By Jin Seok Hur, Director of ADC Platform Management
Innovative strategies for efficient ADC payload manufacturing and bioconjugation
The use of antibody-drug conjugates (ADCs) has steadily increased in recent years, and the global ADC market is expected to be worth more than $16 billion in 2025 [1]. There has also been a considerable increase in private investment in ADCs since 2018, showing a growing interest in their therapeutic and commercial potential [2]. Although oncology is still the main focus of ADC research and commercialization, ADCs are being explored for new therapeutic areas, including infectious diseases and immunomodulatory applications [2]. This expansion into new indications will likely drive more ADC use.
However, ADC development is not free from challenges, particularly in the critical stages of payload production and bioconjugation. Overcoming them is crucial for ensuring efficient, cost- effective production and delivering these life-saving treatments to patients.
Challenges of ADC payload production and bioconjugation
ADC development hurdles show how difficult it is to get the balance right between therapeutic efficacy and patient safety. The inherent potency of the payloads themselves in a key aspect. These cytotoxic agents, designed to kill or to inhibit replication of cells selectively, have to be synthesized and handled with exceptionally high precision. Containment and environmental control during manufacturing protect workers and prevent unintended contamination.
Maintaining the payload’s structural integrity and stability throughout the complex conjugation process adds even more complexity, requiring an understanding of chemical interactions and degradation pathways.
The bioconjugation process, where the potent payload is linked to the antibody, has its own obstacles. Achieving a consistent drug-to-antibody ratio (DAR) is a constant challenge, as variations in DAR can dramatically affect the efficacy and safety profile of the ADC. Controlling the exact site of conjugation on the antibody is also critical, as this can change the ADC’s pharmacokinetic properties and target binding.
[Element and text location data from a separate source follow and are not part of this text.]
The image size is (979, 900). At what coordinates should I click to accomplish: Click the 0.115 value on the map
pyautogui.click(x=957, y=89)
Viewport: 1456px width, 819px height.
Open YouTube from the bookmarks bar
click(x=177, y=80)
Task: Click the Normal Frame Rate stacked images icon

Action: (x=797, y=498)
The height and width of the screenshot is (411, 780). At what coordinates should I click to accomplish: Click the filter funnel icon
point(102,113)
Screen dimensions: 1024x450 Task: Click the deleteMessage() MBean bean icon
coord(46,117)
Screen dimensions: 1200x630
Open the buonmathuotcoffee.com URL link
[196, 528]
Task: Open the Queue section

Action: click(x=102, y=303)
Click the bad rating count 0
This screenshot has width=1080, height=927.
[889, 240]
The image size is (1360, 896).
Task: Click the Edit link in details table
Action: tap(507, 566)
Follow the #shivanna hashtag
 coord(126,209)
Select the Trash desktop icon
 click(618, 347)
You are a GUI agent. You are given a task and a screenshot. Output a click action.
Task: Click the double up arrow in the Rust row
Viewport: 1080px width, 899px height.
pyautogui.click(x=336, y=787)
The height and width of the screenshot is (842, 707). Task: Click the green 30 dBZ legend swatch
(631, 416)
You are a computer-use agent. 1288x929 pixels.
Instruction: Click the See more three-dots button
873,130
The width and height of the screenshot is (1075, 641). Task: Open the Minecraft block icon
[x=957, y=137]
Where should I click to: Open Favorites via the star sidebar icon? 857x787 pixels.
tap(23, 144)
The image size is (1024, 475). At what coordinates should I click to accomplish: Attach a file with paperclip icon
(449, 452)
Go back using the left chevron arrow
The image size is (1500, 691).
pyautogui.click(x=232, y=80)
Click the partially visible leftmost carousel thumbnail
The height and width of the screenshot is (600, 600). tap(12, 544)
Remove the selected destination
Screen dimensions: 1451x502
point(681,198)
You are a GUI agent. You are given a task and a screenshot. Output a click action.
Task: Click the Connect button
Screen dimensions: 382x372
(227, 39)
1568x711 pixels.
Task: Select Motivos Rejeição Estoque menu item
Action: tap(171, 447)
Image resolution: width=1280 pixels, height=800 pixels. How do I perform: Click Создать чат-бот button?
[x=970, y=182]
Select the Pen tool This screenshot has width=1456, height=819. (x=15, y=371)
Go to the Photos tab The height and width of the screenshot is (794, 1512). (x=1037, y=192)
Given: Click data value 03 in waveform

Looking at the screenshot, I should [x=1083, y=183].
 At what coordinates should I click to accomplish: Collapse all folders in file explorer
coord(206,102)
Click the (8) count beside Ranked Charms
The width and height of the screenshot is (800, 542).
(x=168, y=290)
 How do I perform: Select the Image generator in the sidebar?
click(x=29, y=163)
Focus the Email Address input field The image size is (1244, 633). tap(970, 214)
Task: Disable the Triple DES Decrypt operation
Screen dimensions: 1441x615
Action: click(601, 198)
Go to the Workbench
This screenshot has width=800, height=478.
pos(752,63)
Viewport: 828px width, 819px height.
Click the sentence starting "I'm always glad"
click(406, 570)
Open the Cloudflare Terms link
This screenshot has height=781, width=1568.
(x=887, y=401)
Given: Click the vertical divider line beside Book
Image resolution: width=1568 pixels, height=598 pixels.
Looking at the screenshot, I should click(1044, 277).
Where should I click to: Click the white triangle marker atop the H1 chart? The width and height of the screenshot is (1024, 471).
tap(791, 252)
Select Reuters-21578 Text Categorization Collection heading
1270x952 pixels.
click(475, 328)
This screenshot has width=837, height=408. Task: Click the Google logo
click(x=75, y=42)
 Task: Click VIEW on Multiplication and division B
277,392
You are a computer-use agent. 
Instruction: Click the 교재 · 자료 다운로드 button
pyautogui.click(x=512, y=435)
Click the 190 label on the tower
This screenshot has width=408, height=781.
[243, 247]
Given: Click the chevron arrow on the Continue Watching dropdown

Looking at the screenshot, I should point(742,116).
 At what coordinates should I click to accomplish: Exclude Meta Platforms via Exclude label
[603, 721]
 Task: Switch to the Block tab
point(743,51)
The linker, the molecular bridge between the antibody and the payload, must be engineered for optimal stability in circulation but also designed to release the payload efficiently when the affected microenvironment is reached. This delicate balance requires sophisticated linker chemistry and a lot of in vitro and in vivo testing. Also, the antibody component must show exceptional purity, specificity, and stability, as imperfections can compromise the ADC’s performance.
Scaling up ADC production for clinical trials and commercialization introduces new logistical and manufacturing difficulties. The multi-step process, which includes antibody production, payload synthesis, conjugation, and purification, requires careful process development and optimization. Strict quality control measures are essential to ensure the final product’s consistency and purity, requiring the development of robust analytical methods to characterize the complex ADC structure. The risk of contamination and impurities means that rigorous manufacturing practices and advanced purification techniques are needed.
Additionally, there are major regulatory and safety considerations around ADCs because of their potent payloads and intricate structures. Demonstrating their safety and efficacy requires comprehensive preclinical and clinical studies, addressing potential toxicities and off-target effects. The need for continuous monitoring and risk mitigation strategies throughout the development and manufacturing process shows how important a robust quality management system is. The journey from payload synthesis to a clinically viable ADC is complex, requiring a multidisciplinary approach and constant focus on quality and safety.
Ensuring efficient and cost-effective ADC manufacturing
Overcoming the complex challenges in ADC payload production and bioconjugation requires an approach focused on precise engineering and efficient production. Innovative strategies and technological advancements have been streamlining ADC production, with a focus on addressing challenges and delivering therapies to patients efficiently and cost-effectively.
These include:
Advanced conjugation technologies
Site-specific conjugation allows precise control over the DAR, resulting in more homogeneous ADCs with predictable pharmacokinetics and efficacy. By directing the payload attachment to specific locations on the antibody, this technology ensures a more uniform product, without the heterogeneity of traditional conjugation methods. This precision minimizes variability, reducing the risk of batch failures and lowering production costs. As a result, each ADC molecule exhibits a similar potency.
Optimized linker design
Developing linkers with optimal stability in circulation and controlled release at the target site matters greatly. Linkers are designed with chemical bonds resistant to hydrolysis or enzymatic degradation in the systemic circulation. This prevents premature payload release and reduces off-target effects. Computational modeling and simulations can be used to predict linker stability and release kinetics. This optimization enhances the therapeutic window, minimizing off-target toxicities and improving patient outcomes.
Enhanced analytical technique
Advanced analytical methods help thoroughly characterize ADCs. For example, liquid chromatography coupled with mass spectrometry can accurately determine the average DAR and DAR distribution of the ADC. By measuring the mass of the intact ADC or its subunits, researchers can work out the number of molecules conjugated to each antibody. Chromatography can be useful for separating ADC species based on their hydrophobicity, which correlates with the number of conjugated drug molecules. Using these and other methods helps protect product quality and consistency, reducing the risk of costly recalls or regulatory issues. Before these techniques were widely used, ADC characterization relied on less precise methods such as UV-Vis or fluorescence spectroscopy, or electrophoresis, among others. Those traditional methods often gave only average values or indirect measurements, without the detailed structural information.
Quality by design (QbD)
Adopting QbD principles throughout the development and manufacturing process ensures that critical quality attributes are identified and controlled. QbD represents a systematic and proactive approach to achieving consistent product quality, using target product profiles (TPPs), identifying critical quality attributes (CQAs) and critical process parameters (CPPs), and proactively assessing risk. This approach minimizes process variability and enhances product quality.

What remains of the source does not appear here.